白牛将の事を話題にすると何故かミノタウロス達は顔を伏せ、その態度にレナは不思議に思うが、とりあえずは白牛将の元まで案内してもらう。白牛将は現在は檻の中に閉じ込められており、逃げ出さない様に長の配下が見張りを行っている。

ミノタウロス達の案内でレナは白牛将が閉じ込められている檻の前に立つと、そこには随分と変わり果てた様子の白牛将の姿があった。いったい何があったのか、ほんの1日の間に白牛将は頬が痩せこけ、別人のように変わり果てていた。


「えっ……これが、白牛将……?」
「そうだ……信じられないと思うが、これがあの白牛将だ」
「…………」


見張りを行っているミノタウロスでさえも檻の中に閉じ込められている白牛将を見て戸惑いを隠せない様子であり、一晩の間に何が起きたのか白牛将は以前と比べても覇気がなく、酷く落ち込んでいる様子だった。


「あ、兄貴……俺達も来ましたぜ」
「ほら、兄貴の好きな果物もあります。これを食べて元気を出してくださいよ!!」
「……ああ」


白牛将の部下達が話しかけても顔を一目見ると、すぐに視線を逸らす。その様子を見て元部下達も困り果て、一方でレナも白牛将の変わり様に動揺する。


「な、何でこんな姿に……変な物でも食べたの?」
「いや、捕まってからはこいつは何も食べていない。だが、前にもこんな状態に陥る事はあった」
「前の時……?」
「ああ、まだこいつが子供だった頃、同世代の子供を痛めつけて調子に乗っていたんだ。子供の頃からこいつは腕っぷしが強かったからな。だが、調子に乗り過ぎて長に喧嘩を挑んだこいつは一方的に返り討ちにされた。まあ、長も子供が相手だから手加減はしただろうが……初めて敗北したこいつは今のように落ち込んでしばらくは何も出来なかった」
「へ、へえっ……」
「しかも今回の相手は長ではなく、人間のお前に負けたからな。もうこいつは立ち直れないかもしれない」


どうやらレナに完膚なきまでに敗北した事で白牛将は自信を完全に失ってしまったらしく、相手が同じ牛人族ならばここまで落ち込む事はなかっただろうが、一方的に見下していた他の種族に負けた事で白牛将は心が折れたらしい。

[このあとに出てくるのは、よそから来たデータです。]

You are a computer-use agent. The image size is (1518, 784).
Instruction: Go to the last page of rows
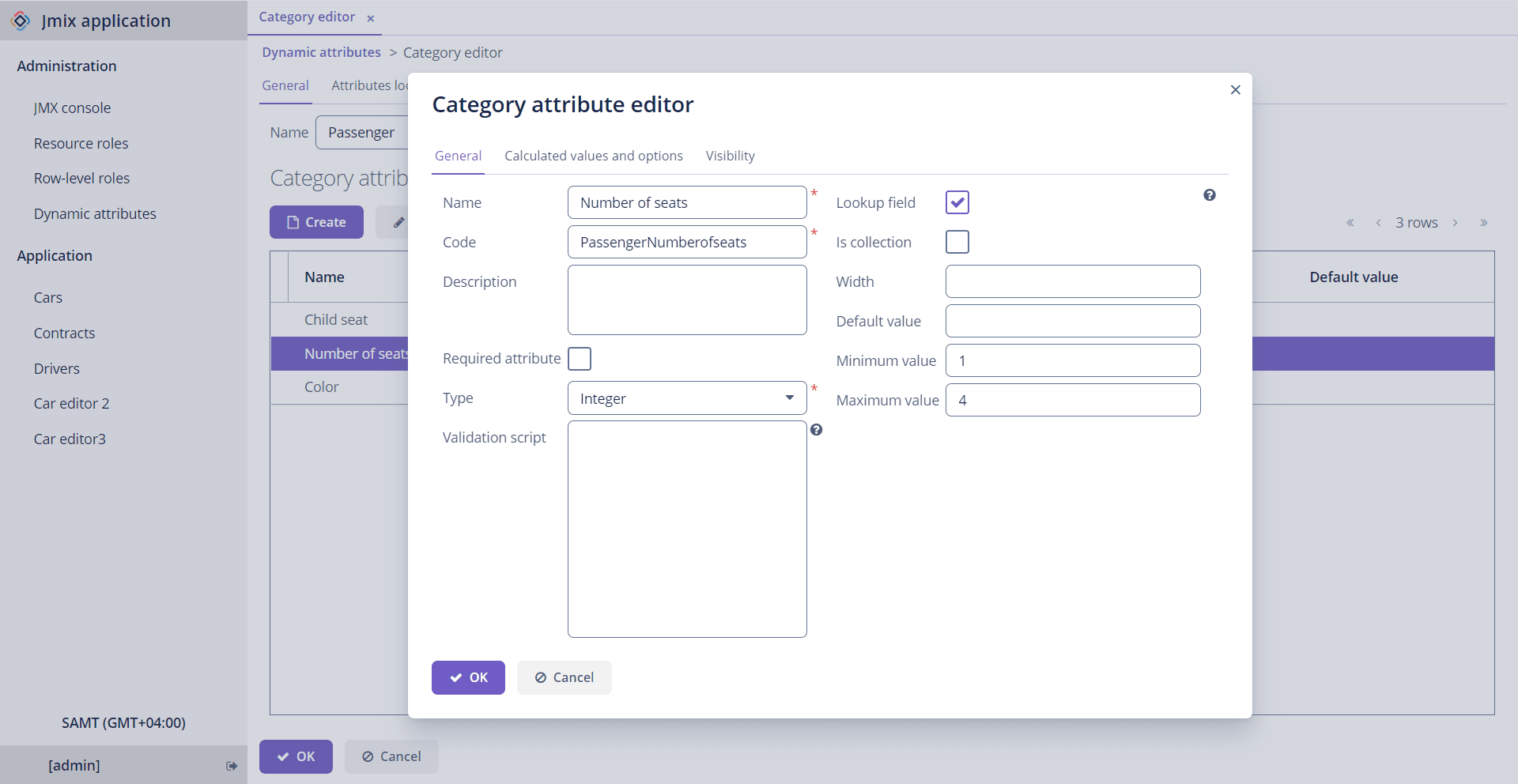1483,223
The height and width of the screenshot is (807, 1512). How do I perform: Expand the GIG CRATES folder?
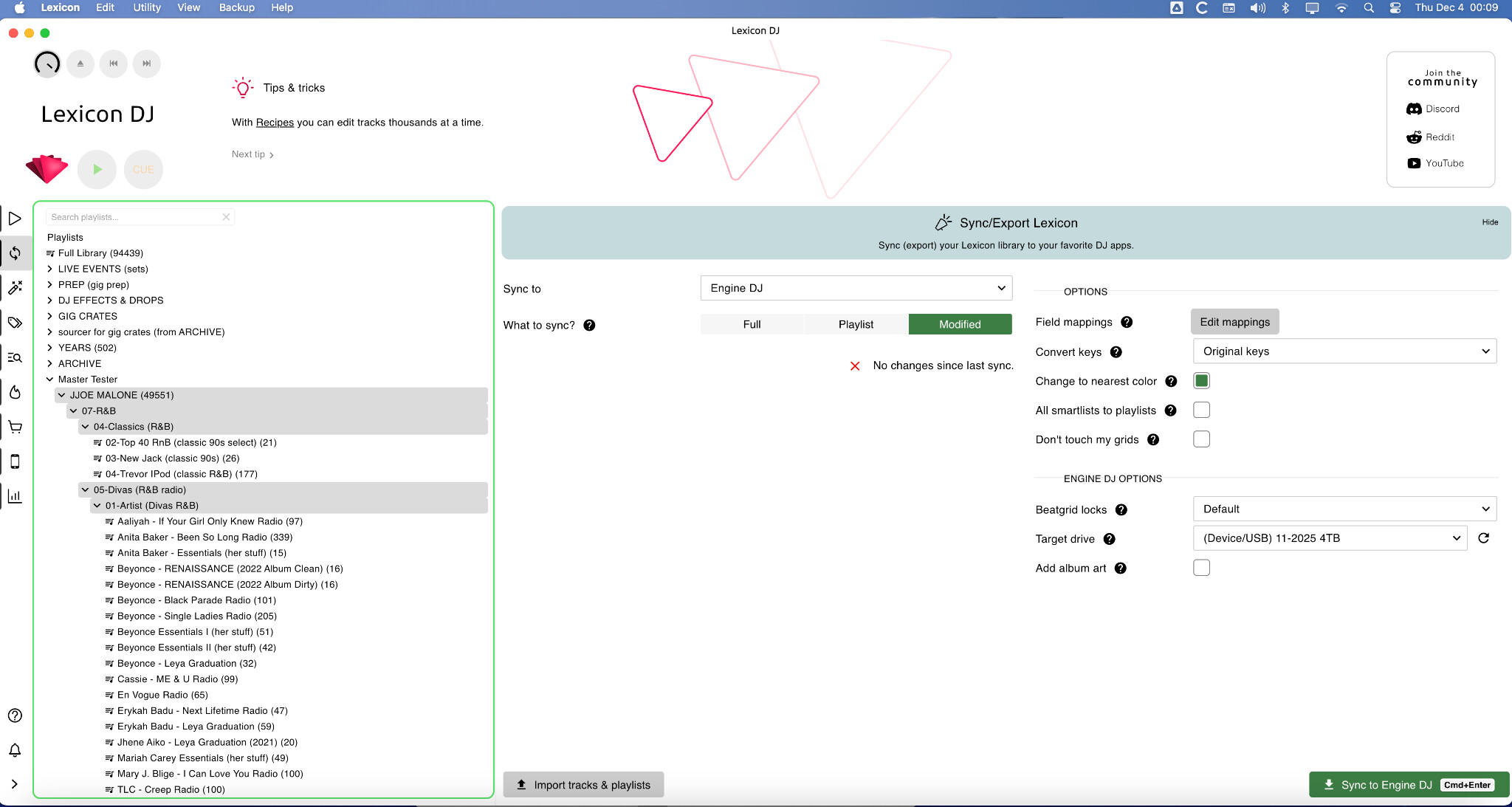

弟分の黒牛将が死んだ事も既に伝わっており、何だかんだで黒牛将の事は白牛将も気にかけていたので彼の死も重なって白牛将は更に落ち込んでいた。この様子ではもう立ち直る事も出来ないかもしれず、彼の部下達も今の彼の姿を見て諦めていた。


「兄貴……もう兄貴は駄目かもしれない」
「そうだな……こんな様子じゃ、もう長になるとか言い出せないだろうな」
「となると俺達はどうすればいいんだ……?」
「ハルナの姐さんには付きまとうなと言われたし、ダークエルフの奴等に従うのも癪だしな……そうだ、これからはレナの兄さんの事を兄貴にするか!!」
「それは止めろ、スカー辺りにでも付いていけ」


自分の事を兄貴と呼び出そうとするミノタウロス達に対してレナは一蹴し、簡単に自分達の兄貴分を変えるような奴等を信用は出来なかった。それにスカーは長からの信頼も厚く、元々は白牛将や黒牛将に次ぐ存在のため、彼にミノタウロス達を任せる方が都合が良かった。

これからレナ達は竜人族の里へ向かうつもりのため、出発前に白牛将を何とかしなければならないと思っていた。もしもレナ達が不在の時に白牛将が再び反旗したら抑えられる人間がいないので心配していたが、この様子では逆らう気力も残っていない。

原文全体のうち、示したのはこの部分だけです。